BIM is trading at a one-year forward EV/EBITDA of 7.0x and P/E of 12.6x – implying
respective discounts of 22% and 25% to its five-year average. Sok Marketler is trading
at a one-year forward EV/EBITDA of 4.3x and P/E of 13.2x – implying a discount of 40% and a premium of 5%, respectively, to BIM. Migros is trading at a one-year forward EV/EBITDA of 3.9x – implying a discount of 28% to its five-year average.

CCI’s acquisition in Uzbekistan is likely to be finalised in September or November. We regard the Uzbekistan acquisition as a good fit to its network geographically, despite a significant premium to CCI’s trading multiples. More importantly, CCI has been silent since 2012 in terms of inorganic growth. Given what we view as sound operational performances, coupled with a healthy leverage ratio, we believe the Uzbekistan acquisition will not be the last one in the foreseeable future (as per management’s changing rhetoric to highlight CCI as an ‘FMCG company’ when talking about the future of the company rather than as a ‘bottling / beverage company’). A potential re-opening of the inorganic growth window for the company would be positive for a re-rating of the stock too, in our view. Excluding the Uzbekistan deal, CCI trades at a 2022E EV/EBITDA of 5.4x and P/E of 8.0x – implying discounts of 33% and 48% to its global peer average.
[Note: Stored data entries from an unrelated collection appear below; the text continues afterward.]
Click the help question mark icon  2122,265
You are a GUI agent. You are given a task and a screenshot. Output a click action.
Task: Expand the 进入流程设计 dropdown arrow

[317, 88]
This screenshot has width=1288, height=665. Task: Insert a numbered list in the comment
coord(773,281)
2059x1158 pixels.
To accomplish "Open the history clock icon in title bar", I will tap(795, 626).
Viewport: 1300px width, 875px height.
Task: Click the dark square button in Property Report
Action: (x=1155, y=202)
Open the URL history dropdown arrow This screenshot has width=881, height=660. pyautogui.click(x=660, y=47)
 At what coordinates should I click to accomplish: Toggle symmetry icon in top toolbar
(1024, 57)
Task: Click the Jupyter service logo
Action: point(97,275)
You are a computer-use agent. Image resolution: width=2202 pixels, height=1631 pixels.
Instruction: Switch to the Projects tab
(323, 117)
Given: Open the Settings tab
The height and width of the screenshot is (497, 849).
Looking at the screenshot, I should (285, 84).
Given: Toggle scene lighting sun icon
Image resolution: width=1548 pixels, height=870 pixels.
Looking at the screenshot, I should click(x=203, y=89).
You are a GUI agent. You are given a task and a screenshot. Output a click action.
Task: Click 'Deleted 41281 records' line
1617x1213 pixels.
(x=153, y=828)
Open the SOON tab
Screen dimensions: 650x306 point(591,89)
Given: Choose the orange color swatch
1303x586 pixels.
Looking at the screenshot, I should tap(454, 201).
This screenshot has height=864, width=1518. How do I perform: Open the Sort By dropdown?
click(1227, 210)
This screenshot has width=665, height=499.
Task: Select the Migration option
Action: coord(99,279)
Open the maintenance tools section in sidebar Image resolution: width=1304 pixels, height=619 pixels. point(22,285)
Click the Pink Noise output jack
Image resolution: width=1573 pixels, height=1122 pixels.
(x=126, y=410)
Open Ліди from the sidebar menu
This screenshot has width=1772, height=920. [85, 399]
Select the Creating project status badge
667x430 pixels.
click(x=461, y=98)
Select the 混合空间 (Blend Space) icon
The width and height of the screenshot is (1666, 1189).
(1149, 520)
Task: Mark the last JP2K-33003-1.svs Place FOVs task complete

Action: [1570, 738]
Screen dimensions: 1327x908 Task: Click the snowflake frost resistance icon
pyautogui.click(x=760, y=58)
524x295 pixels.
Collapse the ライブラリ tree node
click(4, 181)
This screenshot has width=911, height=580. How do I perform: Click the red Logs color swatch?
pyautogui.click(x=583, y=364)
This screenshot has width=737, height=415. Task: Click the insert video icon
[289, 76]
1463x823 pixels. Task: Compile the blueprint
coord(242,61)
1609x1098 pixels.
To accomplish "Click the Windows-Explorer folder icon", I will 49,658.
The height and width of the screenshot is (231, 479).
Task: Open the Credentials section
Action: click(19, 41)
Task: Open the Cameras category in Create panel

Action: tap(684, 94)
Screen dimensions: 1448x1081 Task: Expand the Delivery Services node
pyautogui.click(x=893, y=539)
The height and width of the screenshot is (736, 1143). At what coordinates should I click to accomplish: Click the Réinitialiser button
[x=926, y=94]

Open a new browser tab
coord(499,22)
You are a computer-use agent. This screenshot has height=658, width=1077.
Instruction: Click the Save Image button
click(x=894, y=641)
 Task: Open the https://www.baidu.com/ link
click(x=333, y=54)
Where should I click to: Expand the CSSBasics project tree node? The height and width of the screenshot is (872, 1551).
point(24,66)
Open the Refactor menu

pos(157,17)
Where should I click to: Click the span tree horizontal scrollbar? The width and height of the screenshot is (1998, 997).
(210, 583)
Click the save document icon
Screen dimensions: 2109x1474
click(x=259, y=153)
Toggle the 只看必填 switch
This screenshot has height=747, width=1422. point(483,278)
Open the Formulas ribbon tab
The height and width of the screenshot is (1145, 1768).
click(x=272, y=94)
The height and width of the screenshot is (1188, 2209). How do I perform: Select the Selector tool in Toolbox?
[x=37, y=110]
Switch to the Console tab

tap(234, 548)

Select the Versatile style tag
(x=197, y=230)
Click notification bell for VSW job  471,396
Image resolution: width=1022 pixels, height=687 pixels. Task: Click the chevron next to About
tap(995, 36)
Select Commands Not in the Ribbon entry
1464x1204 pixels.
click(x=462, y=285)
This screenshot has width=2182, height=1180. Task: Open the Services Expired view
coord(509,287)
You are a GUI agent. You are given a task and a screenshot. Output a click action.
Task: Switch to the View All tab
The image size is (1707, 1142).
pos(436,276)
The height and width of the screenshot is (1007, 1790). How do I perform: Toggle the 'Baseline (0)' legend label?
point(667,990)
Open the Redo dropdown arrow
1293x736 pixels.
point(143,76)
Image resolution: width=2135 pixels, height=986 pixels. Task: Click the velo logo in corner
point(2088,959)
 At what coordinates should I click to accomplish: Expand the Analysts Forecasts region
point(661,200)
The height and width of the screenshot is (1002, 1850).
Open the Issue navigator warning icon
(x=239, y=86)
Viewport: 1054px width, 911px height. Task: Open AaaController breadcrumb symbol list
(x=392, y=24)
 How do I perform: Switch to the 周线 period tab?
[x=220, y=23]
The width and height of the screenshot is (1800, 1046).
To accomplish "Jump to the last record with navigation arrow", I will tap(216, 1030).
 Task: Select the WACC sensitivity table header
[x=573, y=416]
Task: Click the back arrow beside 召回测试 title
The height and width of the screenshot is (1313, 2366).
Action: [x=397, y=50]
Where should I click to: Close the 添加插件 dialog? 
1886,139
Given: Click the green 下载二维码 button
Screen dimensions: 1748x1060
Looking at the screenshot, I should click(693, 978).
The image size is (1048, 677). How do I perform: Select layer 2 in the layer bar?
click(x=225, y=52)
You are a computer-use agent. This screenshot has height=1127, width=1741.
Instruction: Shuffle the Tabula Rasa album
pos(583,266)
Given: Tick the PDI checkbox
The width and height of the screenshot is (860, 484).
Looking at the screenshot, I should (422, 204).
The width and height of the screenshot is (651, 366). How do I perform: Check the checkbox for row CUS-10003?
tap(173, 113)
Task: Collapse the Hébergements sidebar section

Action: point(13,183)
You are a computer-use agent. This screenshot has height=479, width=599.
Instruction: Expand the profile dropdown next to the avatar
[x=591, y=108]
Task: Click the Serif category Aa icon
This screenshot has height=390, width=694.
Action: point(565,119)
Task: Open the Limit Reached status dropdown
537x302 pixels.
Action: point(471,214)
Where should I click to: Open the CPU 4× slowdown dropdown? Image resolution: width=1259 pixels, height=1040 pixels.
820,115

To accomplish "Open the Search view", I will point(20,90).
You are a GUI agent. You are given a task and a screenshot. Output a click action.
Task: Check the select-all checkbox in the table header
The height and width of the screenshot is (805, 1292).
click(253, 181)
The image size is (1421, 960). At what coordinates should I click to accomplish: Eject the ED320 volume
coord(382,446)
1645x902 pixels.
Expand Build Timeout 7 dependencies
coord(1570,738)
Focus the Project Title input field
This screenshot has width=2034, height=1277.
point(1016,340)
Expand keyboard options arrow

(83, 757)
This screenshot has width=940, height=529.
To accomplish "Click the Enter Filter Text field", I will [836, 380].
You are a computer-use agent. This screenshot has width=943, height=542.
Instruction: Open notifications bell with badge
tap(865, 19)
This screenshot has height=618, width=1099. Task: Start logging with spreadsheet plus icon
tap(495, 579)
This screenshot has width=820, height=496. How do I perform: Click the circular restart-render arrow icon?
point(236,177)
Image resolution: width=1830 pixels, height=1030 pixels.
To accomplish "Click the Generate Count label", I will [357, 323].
On the other hand, Ulker’s recent acquisition will not lead to a share re-rating, in our view. Although the acquisition should help make Ulker less dependent on other group companies (which has always been a main concern of investors due to a lack of visibility) and enable it to utilise excess cash for the business, the acquisition multiple is some way above Ulker’s trading multiples. On the operational side, profit margins should be better in 2H21 after a weak 2Q, albeit still lower than 2H20.

We retain our positive view on Yatas, which managed to recover its EBITDA margin quickly in 2Q21 despite significant raw material pressure. As rapid new store openings
continue thanks to the new ‘Divanev’ format, high growth at the revenue, EBITDA and
net income lines should be sustained in the foreseeable future, in our view.